The Georgia airspace, known as the Bulldog Military Operations Area or "Bulldog," is the closest and largest over-land operating area available for Shaw's Wild Weasel pilots, said Maj. Adam Thornton, 55th Fighter Squadron director of operations. This area is vital because it is collocated with several fixed and mobile radio emitters, which simulate threats so pilots can practice their primary mission tactics.
Expanding their knowledge of strategies to suppress enemy air defenses, pilots assigned to the 20th Fighter Wing train at the airspace almost daily, sometimes multiple times per day.
Art Byers, 20th Operation Support Squadron airspace manager, said pilots assigned to McEntire Joint National Guard Base, also use the space regularly, while pilots from other military installations, such as Marine Corps Air Station Beaufort, and Eglin AFB, Florida, utilize the area less often.
However, the size of Bulldog limits the training pilots can experience; it can be traversed by an F-16 in less than 8 minutes.
"Improving the Bulldog Airspace, both from an electronic combat range point of view as well as improving the lateral and vertical confines of that air space, is in the best interest of our pilots, it's in the best interest of SEAD capabilities, (and) it's in the best interest of our country as far as a national defense and power projection capability," said Thornton.
The tactics pilots must know to prepare for real-world SEAD missions require an airspace nearly double the size of Bulldog.
"The adversaries we train to fight against are developing better technology that can detect us at farther ranges, that can shoot us at farther ranges and because of that, we have to adapt our tactics to counteract that threat," said Thornton. "Those tactics require range. I can't use the same confined airspace that we've used the last 20 to 30 years because the threat is different. The threat is deadlier, it can target more of my aircraft at one time, it can shoot me from farther away and it can shoot me without me knowing. Based on that threat, I have to adapt."
To properly hone their skills, Shaw pilots must travel to larger airspaces, such as those in Nevada and Alaska. Formal training is conducted at sites like these for several weeks at a time, multiple times per year.
Reducing unnecessary separations from their families for training purposes may directly impact a pilot's decision to remain in the Air Force because it improves their quality of life and service, which Air Force Chief of Staff Gen. David Goldfein said are two of his and Secretary of the Air Force Heather Wilson's focuses in tackling pilot shortages.

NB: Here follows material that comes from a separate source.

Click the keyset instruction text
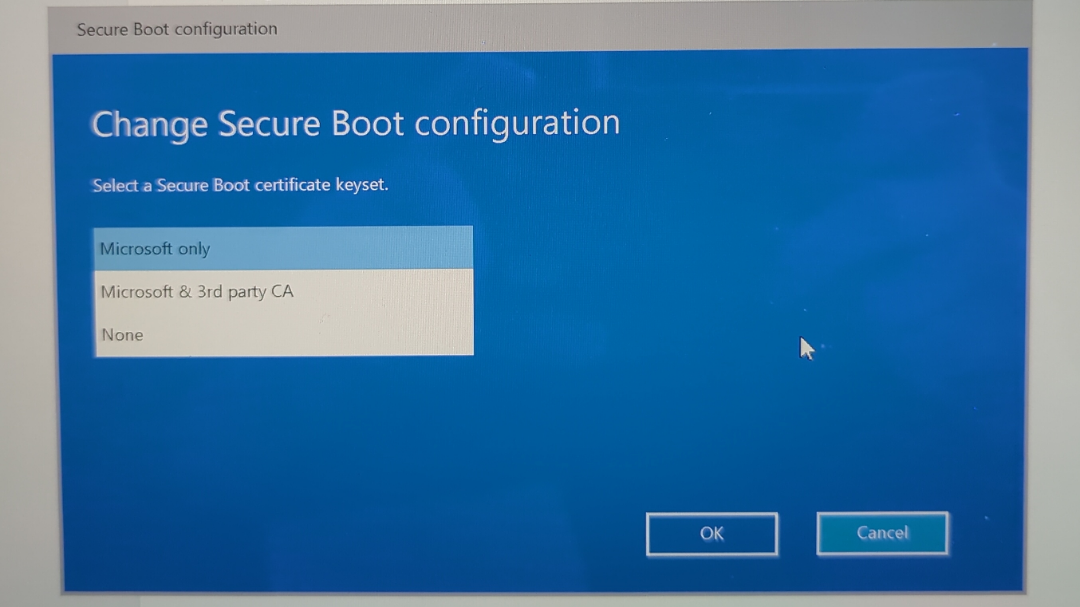Viewport: 1080px width, 607px height. [240, 184]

During a State of the Air Force Address in November, Wilson stated the Air Force had a shortage of approximately 2,000 pilots.
Yet, the congested skies of Georgia are not making an expansion of Bulldog easy. The area is located between major commercial airports with heavy traffic.

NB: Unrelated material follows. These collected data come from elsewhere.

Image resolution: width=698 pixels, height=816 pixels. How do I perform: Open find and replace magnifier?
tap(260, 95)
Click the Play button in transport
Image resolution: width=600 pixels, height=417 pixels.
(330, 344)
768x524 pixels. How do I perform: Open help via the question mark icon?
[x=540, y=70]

"The skies on the east coast are only getting more crowded, which is why it's important that we have pieces of this east coast pie that are carved out for us specifically to do the training that we need to do," said Thornton.
By becoming proficient at stateside training, pilots convert learned skills into second nature, allowing them to focus their attention on the dynamic environment and challenges presented by adversaries while deployed.
"If we're limited (on) what we can train against, when we deploy and I send the guys downrange, they're not going to have the skills they need to (fight) against the advanced threats that are out there," said Thornton. "In short, by not having the airspace and the ranges to train against an advanced threat, the survivability of our aircraft and my pilots goes down.
"I can't simulate the threat I want to train against in the limited space I'm provided in Bulldog. If we widen those ranges out, then I'm able to potentially relocate some of those emitters to a location where now we're able to train against a near-peer adversary."
As 20th FW leaders reach out to external agencies in hopes of finding a way to expand the Bulldog airspace, the wing's pilots refuse to lose.
"If we had to do (SEAD) for real against the adversaries that we are supposed to train against, we would not be prepared based on the (training) limitations we have," said Capt. Gregory Sabol, 55th FS F-16 pilot. "I am confident we would go out and win based on fighter pilot mentality. We would be able to go and win because that's who we are, that's what we've been trained to do and that's why we're here."
Despite the challenges Airmen face, many continue to strive for improvement and innovation with one thought in mind.
"The mission of the Air Force is to fly, fight and win in air, space and cyberspace," said Sabol. "At Shaw AFB, everyone here exists for someone to go fly, fight and win. We all play a role in that and if we lose focus of that that effects what we do at the highest level. Our entire focus should boil down to 'Is this helping us fly, fight and win?'"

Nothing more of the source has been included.